Las masacres de Patzicía de 1944, son entendidas en el relato de la nación como un episodio en donde los indígenas en su posición de «gente menor», fueron guiados y manipulados por las autoridades y que, ante el temor a una guerra de castas, se les castigó con la muerte. De esa forma, se perpetúa la continuación de políticas genocidas que se justifican bajo la categoría que el Estado colonial-capitalista asignó a los pueblos indígenas en Guatemala. Me refiero a la condición de mozos y sirvientes. Solo podemos existir si somos mozos y sirvientes, como seres despojados que solamente encuentran guías en la modernidad. Y así, la muerte y el trauma colectivo quedan bajo el olvido de hechos aislados. Pero más allá de esta versión paternalista de los kaqchikeles guiados por las autoridades, es necesario recordar que las acciones hacia los kaqchikeles de Patzicía y los mayas en Guatemala responden siempre al reclamo histórico por la defensa de la vida y el territorio.

Finalmente, esta noción de «Aj Pasya’», si bien define a la comunidad de Patzicía para esa época, después de las masacres se convirtió en una manera de nombrar a gente rebelde o enojada. Según los relatos de los ladinos de la región y de muchas de las comunidades, había temor a una sublevación y que el Estado no pudiera someter a los indígenas si estos tomaran el control de sus territorios. Es por ello que fueron activados los mecanismos del Estado, tales como la ocupación del pueblo por parte del ejército y de civiles de muchos otros pueblos. Se llegó a ocupar el territorio de Patzicía en cuestión de 24 horas, para controlar esta sublevación. Todo esto nos remite a la historia colonial en donde matar indios es tan fácil, en un país como el nuestro.

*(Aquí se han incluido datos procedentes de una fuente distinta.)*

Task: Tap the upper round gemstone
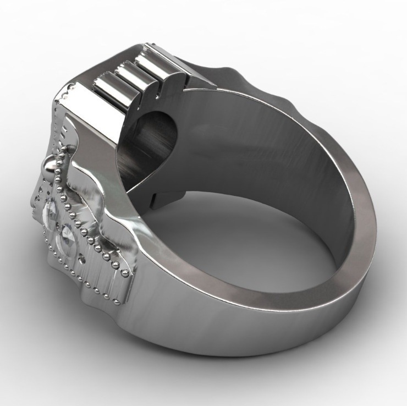[51, 212]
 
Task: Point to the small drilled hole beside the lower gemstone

Quiero concluir diciendo que entiendo el levantamiento de Patzicía como un hecho no aislado, sino conectado a los levantamientos ocurridos durante los primeros años de la colonia, cuando muchos pueblos huyeron hacia las montañas, fuera del alcance de la corona y de la imposición del tributo. El levantamiento de Patzicía también está hilado con aquellas series de levantamientos o sublevaciones como la ocurrida en Quetzaltenango, en «Chuwimeq’ena’» (Totonicapán) o, en la región Q’eqchi’ durante la primera parte del siglo XIX, como un reclamo histórico ante los sistemas de control y sometimiento estructurados desde el Estado y el poder local. Y también está hilado, con todo lo acontecido en la segunda parte del siglo XX durante los años del conflicto armado interno (1960-1996), en donde la ocupación del ejército en las comunidades tuvo una fuerte presencia en acciones que se unen claramente a las líneas del genocidio en Guatemala. Esta represión y estos sistemas de dominación se han dirigido hacia los cuerpos, la vida, las comunidades, el territorio, es decir, hacia los medios en que se reproduce la vida comunal de los pueblos indígenas. Como ha planteado Edgar Esquit en esta mesa redonda, el genocidio ha tomado un papel importante en los procesos de dominación.

Así pues, vamos a continuar conversando.

[1] Lenton, D. «Apuntes en torno a la aplicabilidad del concepto de genocidio en la historia de las relaciones entre el estado argentino y los pueblos originarios». En: Prácticas genocidas y violencia estatal en perspectivas transdiciplinar. Argentina: IIDyPCa-CONICET, 2014, pp. 32-51.


Nota: Este artículo fue publicado íntegramente en el libro Pueblos Originarios frente al racismo. 500 años de lucha anticolonial en defensa de nuestros territorios» (2024).